> **PASSAGE PROVIDED**:
--------------------

Type in the examples they show, try a few modifications, and create a few short programs of 
your own. They don't need to be especially practical at this point. Just get familiar with the 
simple capabilities of inputting data, displaying and printing it, doing simple arithmetic, 
using IF-THEN logic, FOR-NEXT loops, subroutines, GOTO's and arrays. You'll find that 
your computer is the best teacher, especially when you are willing to experiment with it. It 
will tell you when you've made an error. When you write even a simple program or routine 
that works as you intended, the satisfaction and feeling of power it gives you spurs you on to 
try even more. 

The first few chapters of this book introduce you to the disk commands with short, simple 
programs. Type them in exactly as they are shown. I'll be pointing out the reasons for each 
step, calling your attention to the things you should notice, and filling you in on some of the 
"behind-the-scenes" work that your computer is doing. I want you to know more than simply 
how to do it. The deeper understanding you'll get will make it possible for you to take 
advantage of the real speed and power of your computer and use it more efficiently. 



BASIC Disk I/O Faster & Better 13 



Subroutines and Handlers 

Once you've gotten a basic understanding of the disk commands, you'll begin to see ways 
to apply them. You will also begin to appreciate some of the complexities that can arise 
when you wish to make your programs fast and reliable. If you write many programs, you will 
soon find yourself "re-inventing the wheel" for the procedures involved in disk access.

--------------------

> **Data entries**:
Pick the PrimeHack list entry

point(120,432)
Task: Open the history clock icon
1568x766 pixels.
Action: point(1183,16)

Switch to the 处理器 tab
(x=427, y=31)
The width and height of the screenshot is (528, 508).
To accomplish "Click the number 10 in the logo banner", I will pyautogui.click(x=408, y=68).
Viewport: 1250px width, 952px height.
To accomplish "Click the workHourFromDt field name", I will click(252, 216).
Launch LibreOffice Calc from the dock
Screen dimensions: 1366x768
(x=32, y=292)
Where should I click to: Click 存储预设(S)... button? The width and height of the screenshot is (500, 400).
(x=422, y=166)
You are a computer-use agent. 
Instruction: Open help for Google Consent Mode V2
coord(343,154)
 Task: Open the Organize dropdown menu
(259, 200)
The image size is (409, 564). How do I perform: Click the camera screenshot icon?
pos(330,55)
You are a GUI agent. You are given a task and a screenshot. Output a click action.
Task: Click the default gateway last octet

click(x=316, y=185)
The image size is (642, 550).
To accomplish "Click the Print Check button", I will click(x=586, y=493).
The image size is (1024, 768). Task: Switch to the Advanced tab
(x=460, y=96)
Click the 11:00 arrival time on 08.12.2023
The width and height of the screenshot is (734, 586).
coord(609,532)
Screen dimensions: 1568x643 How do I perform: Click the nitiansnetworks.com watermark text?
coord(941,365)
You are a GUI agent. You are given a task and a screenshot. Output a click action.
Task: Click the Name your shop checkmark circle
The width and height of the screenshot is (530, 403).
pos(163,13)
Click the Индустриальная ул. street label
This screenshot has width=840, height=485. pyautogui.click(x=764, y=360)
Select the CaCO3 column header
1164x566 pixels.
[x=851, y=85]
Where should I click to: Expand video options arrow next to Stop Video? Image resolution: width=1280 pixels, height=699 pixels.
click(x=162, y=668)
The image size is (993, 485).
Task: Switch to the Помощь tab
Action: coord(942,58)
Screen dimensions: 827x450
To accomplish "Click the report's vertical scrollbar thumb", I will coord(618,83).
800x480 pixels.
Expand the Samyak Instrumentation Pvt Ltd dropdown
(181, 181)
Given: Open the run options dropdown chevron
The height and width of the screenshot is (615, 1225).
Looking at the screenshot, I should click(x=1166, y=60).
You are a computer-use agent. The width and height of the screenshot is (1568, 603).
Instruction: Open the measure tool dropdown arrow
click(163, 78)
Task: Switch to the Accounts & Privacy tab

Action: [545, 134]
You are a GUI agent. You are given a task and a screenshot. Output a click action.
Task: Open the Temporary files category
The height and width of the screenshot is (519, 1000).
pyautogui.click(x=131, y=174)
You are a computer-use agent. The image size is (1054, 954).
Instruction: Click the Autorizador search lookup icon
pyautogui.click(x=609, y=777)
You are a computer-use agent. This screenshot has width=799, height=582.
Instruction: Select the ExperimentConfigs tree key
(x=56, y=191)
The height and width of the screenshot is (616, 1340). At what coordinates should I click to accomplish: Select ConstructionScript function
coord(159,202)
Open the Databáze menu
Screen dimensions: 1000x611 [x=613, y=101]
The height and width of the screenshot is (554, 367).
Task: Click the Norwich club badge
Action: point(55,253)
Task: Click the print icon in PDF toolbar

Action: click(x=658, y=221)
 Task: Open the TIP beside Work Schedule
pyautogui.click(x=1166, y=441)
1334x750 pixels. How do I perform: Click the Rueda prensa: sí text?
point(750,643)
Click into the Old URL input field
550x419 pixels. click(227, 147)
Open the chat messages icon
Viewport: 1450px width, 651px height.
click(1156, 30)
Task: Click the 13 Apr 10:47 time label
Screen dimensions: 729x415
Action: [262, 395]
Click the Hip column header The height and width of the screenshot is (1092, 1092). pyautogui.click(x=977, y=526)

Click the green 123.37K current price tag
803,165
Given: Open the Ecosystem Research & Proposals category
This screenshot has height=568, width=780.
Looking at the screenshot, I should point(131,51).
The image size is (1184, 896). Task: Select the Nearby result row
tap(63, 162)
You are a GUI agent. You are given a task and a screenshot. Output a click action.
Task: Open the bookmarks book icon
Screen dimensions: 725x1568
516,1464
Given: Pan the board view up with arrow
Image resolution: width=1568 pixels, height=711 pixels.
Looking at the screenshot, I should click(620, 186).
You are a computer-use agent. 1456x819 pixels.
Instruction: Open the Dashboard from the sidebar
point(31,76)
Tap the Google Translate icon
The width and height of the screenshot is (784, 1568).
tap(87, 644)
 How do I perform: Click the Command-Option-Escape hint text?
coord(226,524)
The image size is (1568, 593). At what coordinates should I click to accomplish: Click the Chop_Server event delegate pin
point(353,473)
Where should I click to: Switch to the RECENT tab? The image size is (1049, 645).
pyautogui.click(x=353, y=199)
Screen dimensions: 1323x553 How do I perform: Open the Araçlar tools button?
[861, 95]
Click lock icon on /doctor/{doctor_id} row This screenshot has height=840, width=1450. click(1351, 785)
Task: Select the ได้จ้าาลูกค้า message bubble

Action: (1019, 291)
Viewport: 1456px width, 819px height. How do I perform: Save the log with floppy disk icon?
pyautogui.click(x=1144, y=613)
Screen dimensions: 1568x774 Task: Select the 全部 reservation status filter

--------------------

> **PROBLEM REQUIREMENTS**: Copy everything in the BASIC disk I/O passage from "BASIC Disk I/O" down to "in disk access.", substituting "robust" for "reliable".

> **TASK RESULT**:
BASIC Disk I/O Faster & Better 13 



Subroutines and Handlers 

Once you've gotten a basic understanding of the disk commands, you'll begin to see ways 
to apply them. You will also begin to appreciate some of the complexities that can arise 
when you wish to make your programs fast and robust. If you write many programs, you will 
soon find yourself "re-inventing the wheel" for the procedures involved in disk access.